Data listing
## begin
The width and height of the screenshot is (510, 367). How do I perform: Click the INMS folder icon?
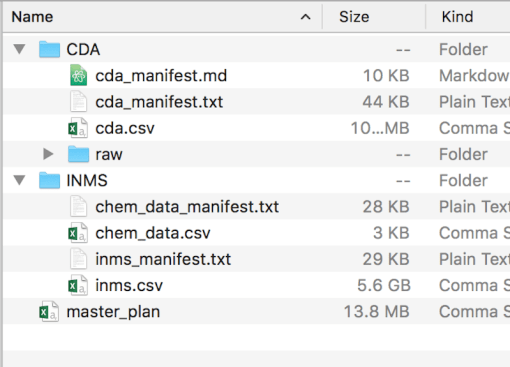[49, 180]
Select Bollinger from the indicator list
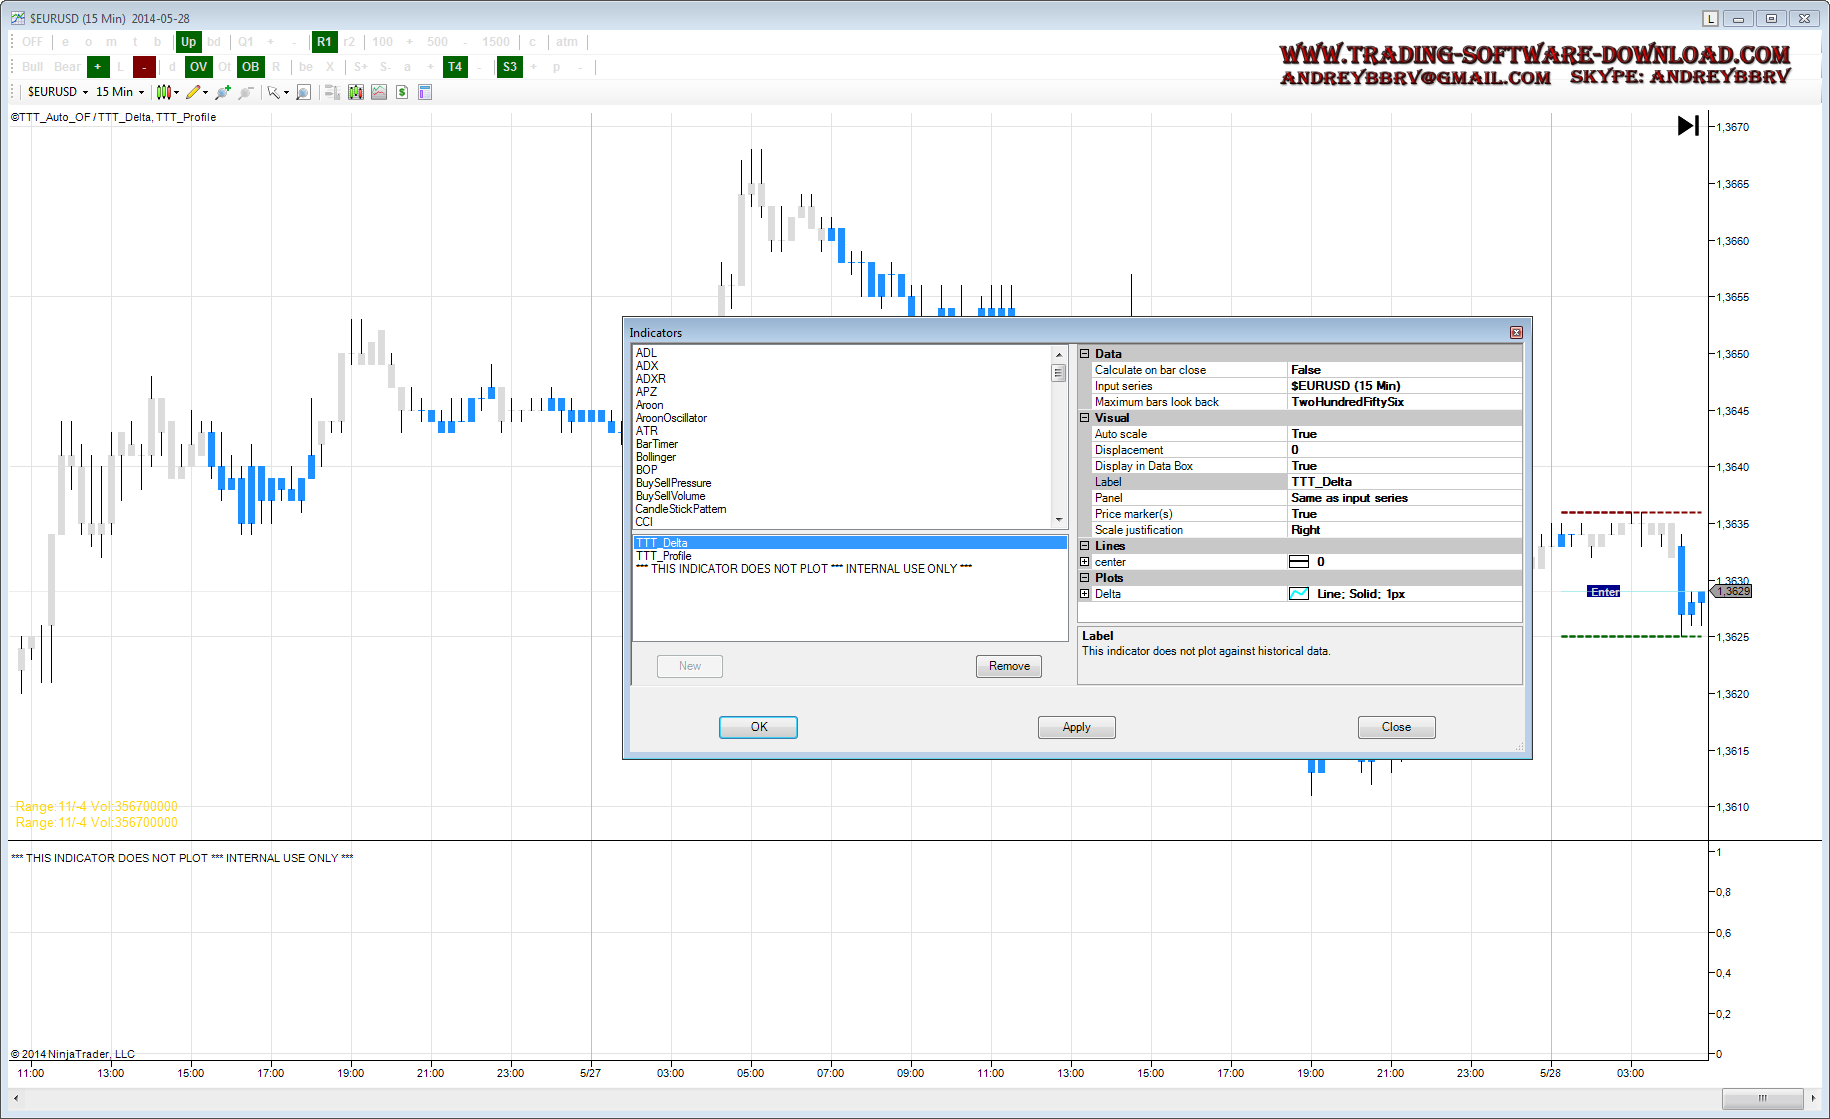The image size is (1830, 1119). [x=656, y=457]
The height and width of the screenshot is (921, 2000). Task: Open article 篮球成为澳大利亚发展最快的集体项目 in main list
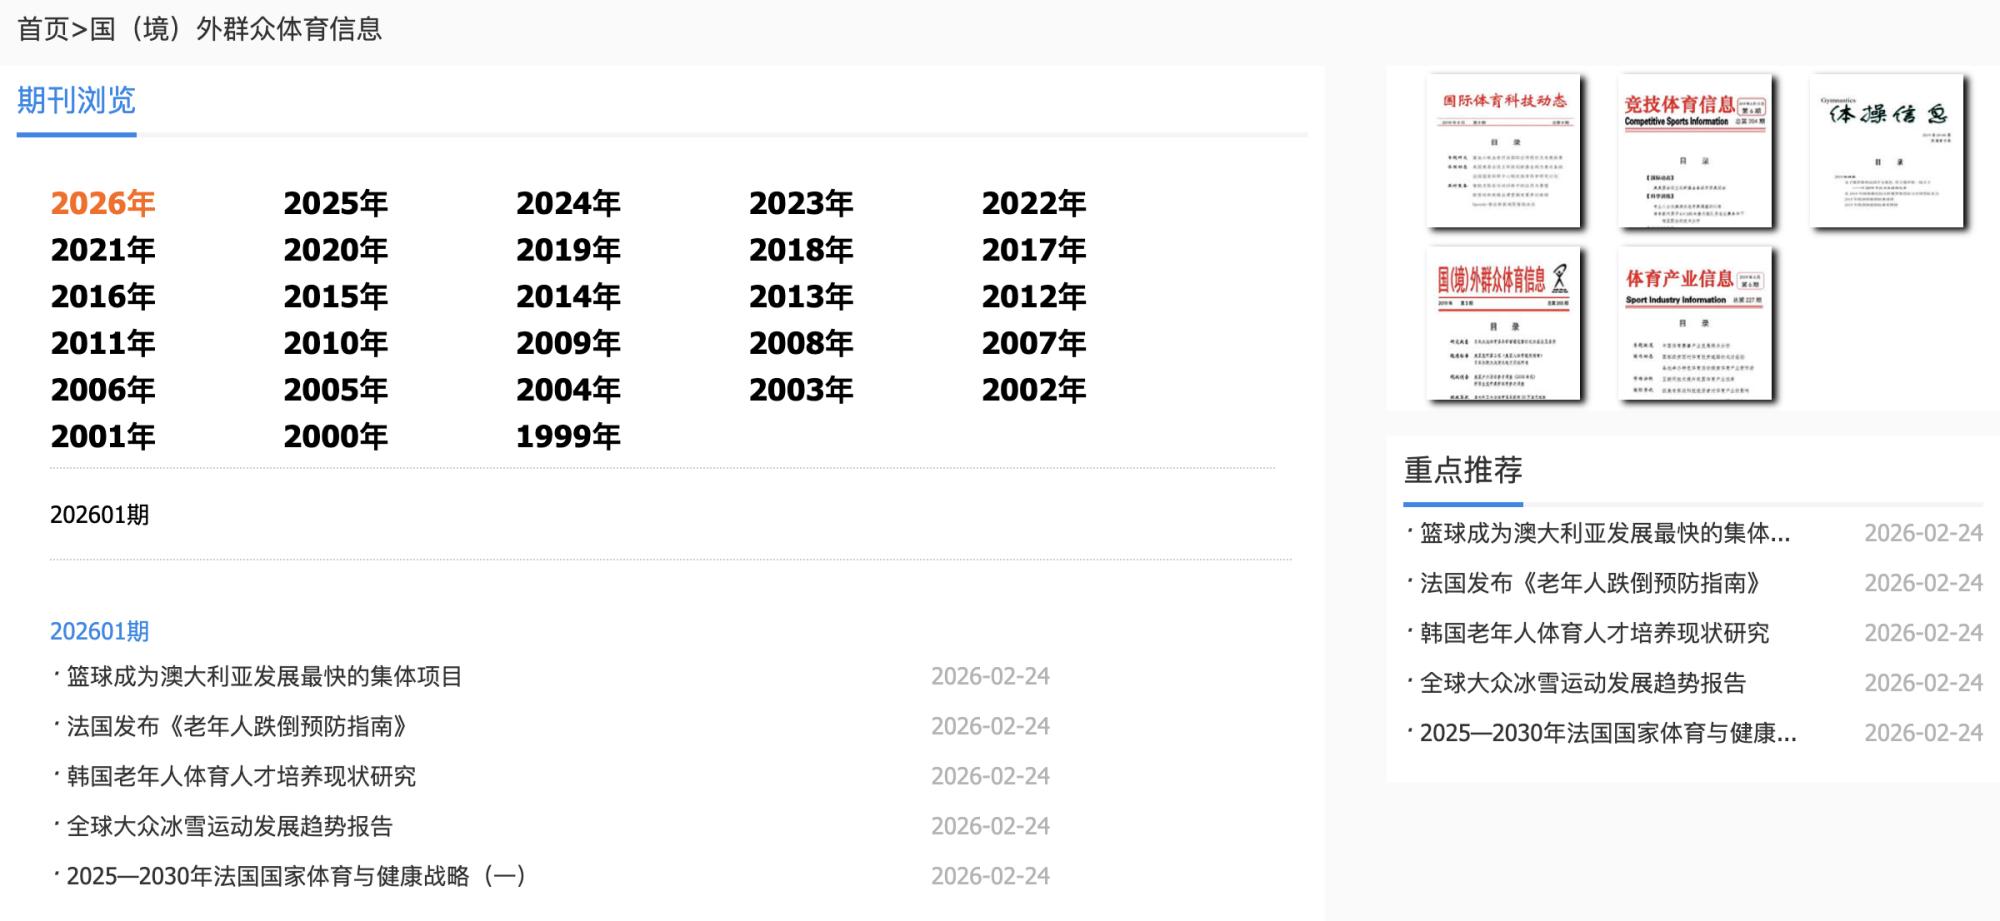click(264, 677)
## end
Task to complete
Please give the lines of the data above as a numbered list, leaving out blank lines and the pictures.

Solution to this problem
1. The width and height of the screenshot is (510, 367). How do I perform: Click the INMS folder icon?
2. [49, 180]
3. Select Bollinger from the indicator list
4. The image size is (1830, 1119). [x=656, y=457]
5. The height and width of the screenshot is (921, 2000). Task: Open article 篮球成为澳大利亚发展最快的集体项目 in main list
6. click(264, 677)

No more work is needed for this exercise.